*SUPPLIED PASSAGE*:
--------------------

This situation has continued to the present day. Modern Scottish people became like the Zhuang, we forgot our language’s past and came to consider it as a dialect of some other language. Throughout the modern period the use of English has continued to expand in Scotland with English taking over more and more of the uses which were previously the sole preserve of Scots. The advent of mass literacy and the mass media have greatly strengthened the position of English vis a vis Scots. Spoken varieties of Scots have become deluged with English words, expressions and pronunciations to the point where modern urban varieties of Scots could legitimately be considered as English dialects from a linguistic perspective. These highly anglicised varieties are the only type of Scots which many Scottish people encounter nowadays, reinforcing the perception that Scots is nothing more than an English dialect.
So is Scots a language or a dialect of English? Other English dialects have never been anything else, they have never been used as literary languages with their own spelling traditions and range of spoken and written styles. Scots is what French linguists term a langue manquée ‘a frustrated language’, it is a language which due to historical, political and cultural factors has come to function as a dialect of English.

--------------------

*SOURCE MATERIAL*:
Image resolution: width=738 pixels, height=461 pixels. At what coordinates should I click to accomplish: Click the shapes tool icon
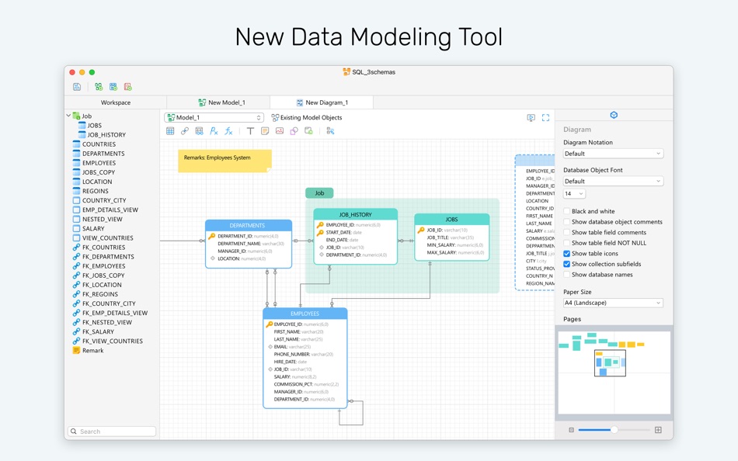[x=294, y=131]
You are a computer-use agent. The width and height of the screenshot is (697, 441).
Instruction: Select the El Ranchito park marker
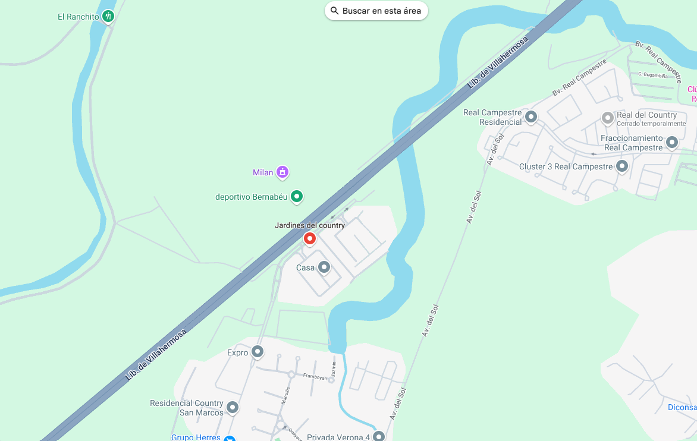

--------------------

*TASK A*: In the passage on Scots, what term do French linguists use for a language like Scots?
*TASK B*: Return the part of the passage on Scots between "So is Scots" and "dialect of English.", inclusive.
*TASK C*: Take the passage on Scots further, picking up after its final sentence.
The lines have nothing to do with the passage on Scots.

*EXPECTED OUTPUT A*: Langue manquée, "a frustrated language."

*EXPECTED OUTPUT B*:
So is Scots a language or a dialect of English? Other English dialects have never been anything else, they have never been used as literary languages with their own spelling traditions and range of spoken and written styles. Scots is what French linguists term a langue manquée ‘a frustrated language’, it is a language which due to historical, political and cultural factors has come to function as a dialect of English.

*EXPECTED OUTPUT C*:
No English dialect has the history or resources of Scots. No English dialect is linguistically differentiated from other English dialects in the way Scots is differentiated from English. It would be perfectly possible to revive a standardised literary variety of Scots which is distinct from English both in its linguistic “raw material” and in its standard norms. It is also perfectly possible to revive a system of Scots spelling which provides all spoken dialects of Scots with a single orthography which highlights the commonalities between the dialects and promotes the perception of them as local expressions of a single Scots language. Nothing new or artificial need be created, because Scots either already possesses all these properties or it once did.
What Scots once was, it could be again. It’s up to the speakers of Scots to decide. If you want Scots to be a language, start treating it as though it was.
1. For details of the linguistic features which define Scots, and an explanation of the different dialects of Scots see: http://www.dsl.ac.uk/ and click on “History of Scots to 1700”. Some of the explanation is rather technical.
2. An isolating language is one in which grammatical relationships are signalled by word order and by independent words and particles. The kind of structure a language has is no guide to its genetic affiliations. English has strong isolating tendencies, but its close relative German has a more synthetic structure. A synthetic language is, to simplify somewhat, one in which grammatical relationships are signalled by special suffixes or prefixes.